Although inoculation with efficient and competitive strains can increase grain yield of soybean, common bean and other legumes in Brazil some limiting factors to the biological process are often reported under field conditions.
High temperature and low soil moisture are major causes of nodulation failure, affecting all stages of the symbiosis and limiting rhizobial growth and survival in soil. They may also contribute to undesirable changes in rhizobia, including plasmid deletions, genomic rearrangements and reduced diversity. Practices such as use of cover crops and no-tillage management decrease soil temperature and increase soil moisture, benefiting BNF, as discussed earlier.

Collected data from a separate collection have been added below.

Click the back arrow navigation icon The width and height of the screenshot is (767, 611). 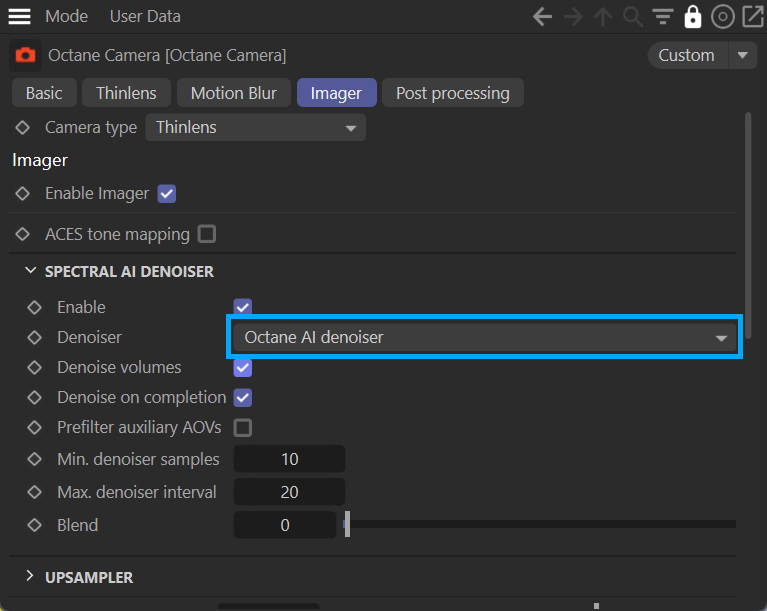point(542,16)
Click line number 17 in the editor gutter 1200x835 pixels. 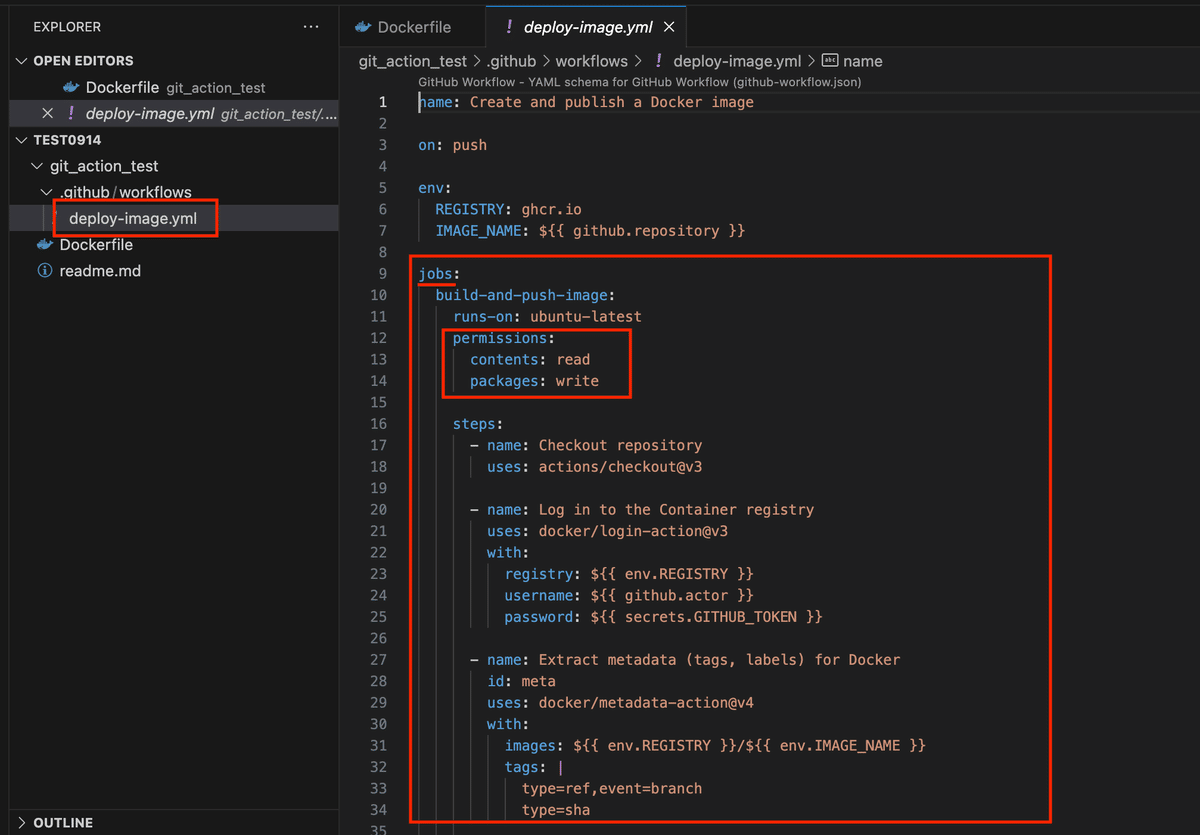(x=378, y=445)
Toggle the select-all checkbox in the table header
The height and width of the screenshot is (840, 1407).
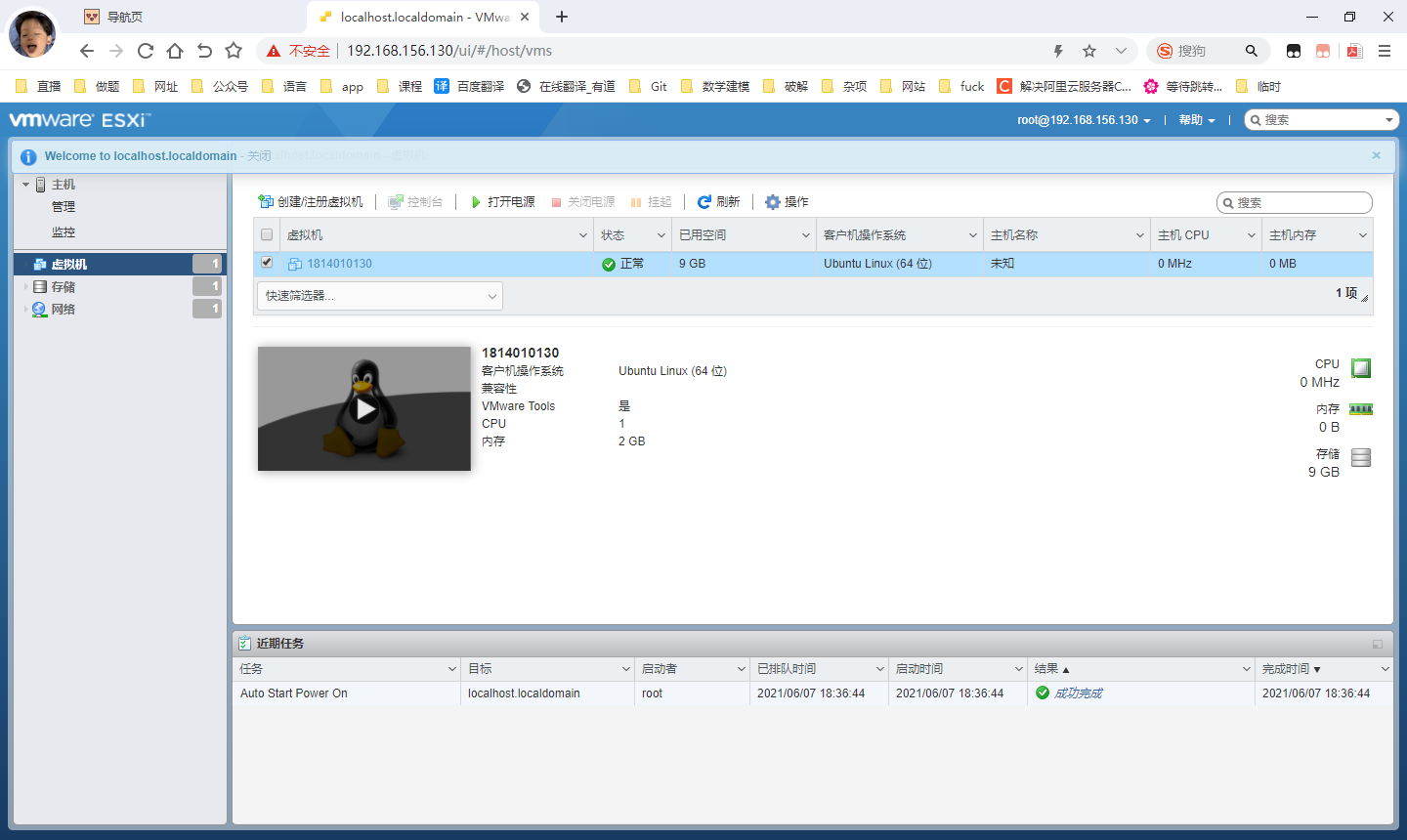[267, 235]
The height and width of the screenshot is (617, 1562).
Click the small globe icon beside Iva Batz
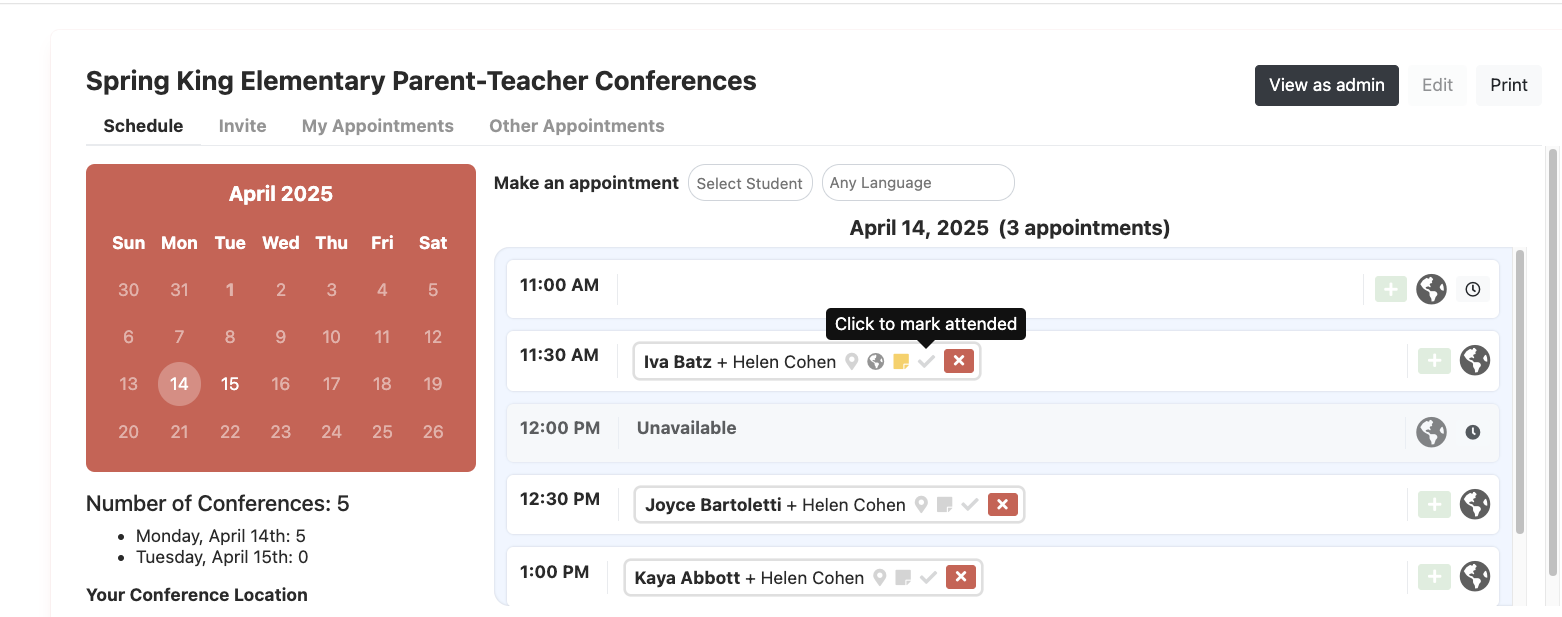[x=876, y=362]
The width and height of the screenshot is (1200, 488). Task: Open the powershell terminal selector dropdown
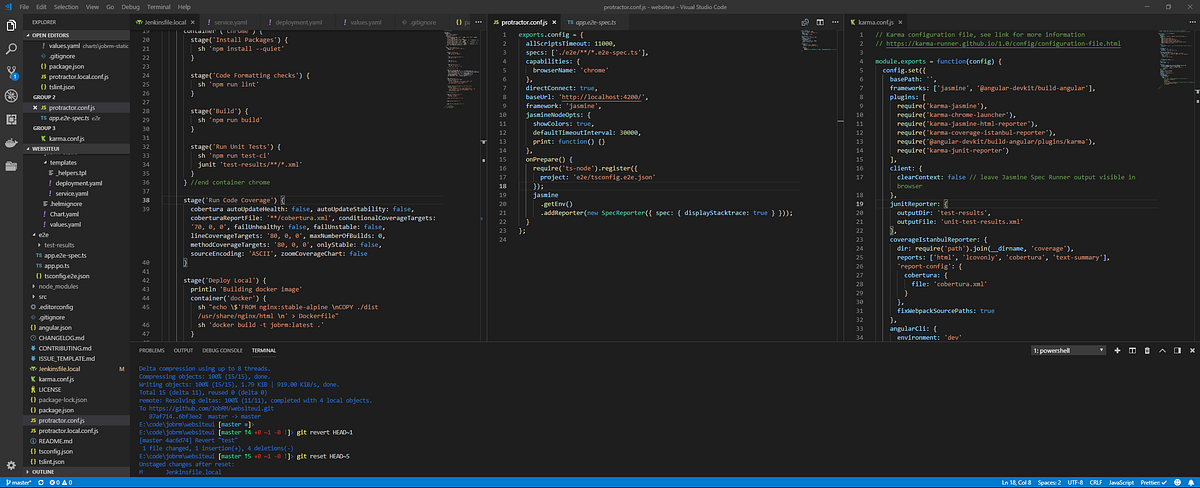[x=1067, y=351]
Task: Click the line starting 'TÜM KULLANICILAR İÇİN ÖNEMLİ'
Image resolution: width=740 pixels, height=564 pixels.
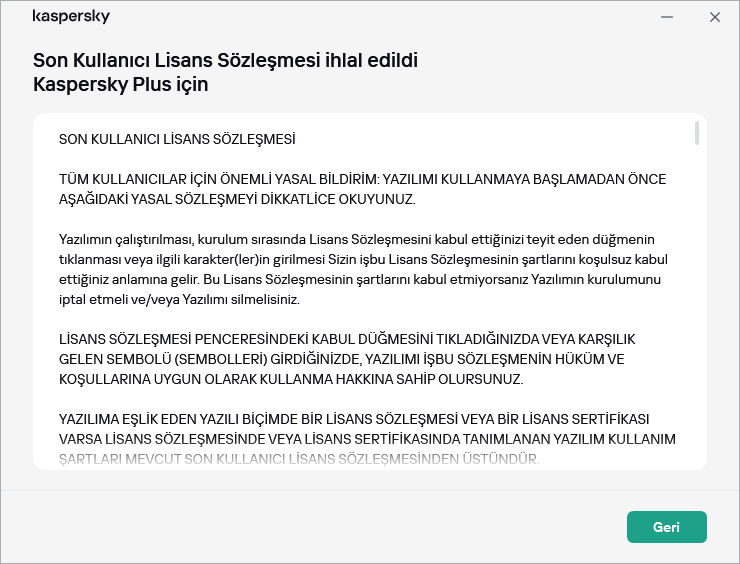Action: [362, 179]
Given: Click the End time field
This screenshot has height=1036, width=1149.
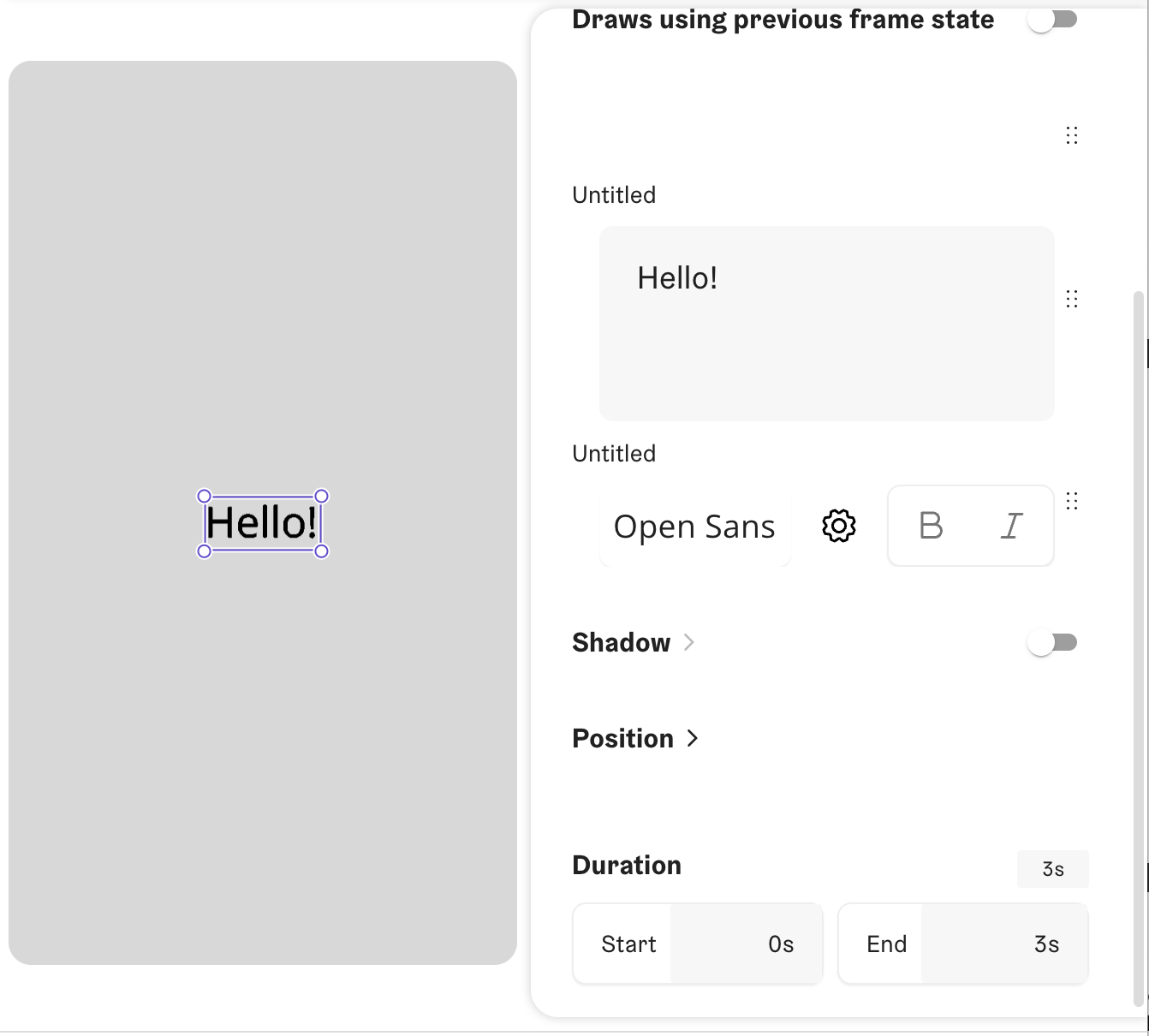Looking at the screenshot, I should [x=1003, y=944].
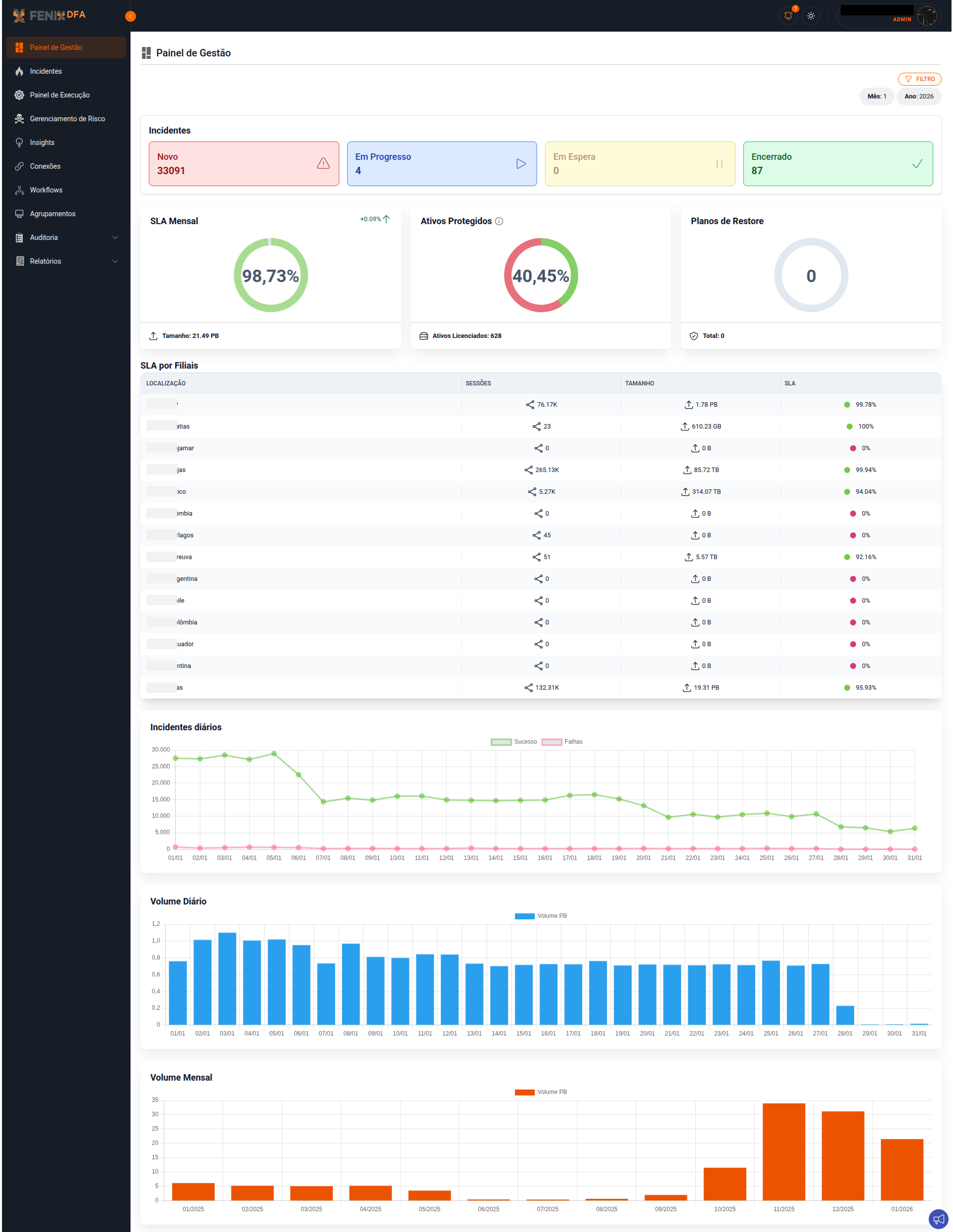This screenshot has height=1232, width=953.
Task: Toggle the orange Volume PB legend swatch
Action: pos(525,1092)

Seed treatment with pesticides is used by most farmers and can drastically reduce nodulation and BNF. In Brazil, when soybean seeds were treated with ten fungicides recommended for the crop, decreases in nodulation varied from 8 to 88%, affecting BNF and yield (Campo, Hungría 1999). Soil acidity affects several steps in the development of the symbiosis, mainly nodulation.
Nutrients such as phosphorus and molybdenum often limit BNF, mainly under acidic conditions. For example, in an experiment performed in the State of Paraná, Brazil, supplying additional molybdenum increased soybean yield from about 3100 to 3400 kg ha"1 (Campo et al. 1999).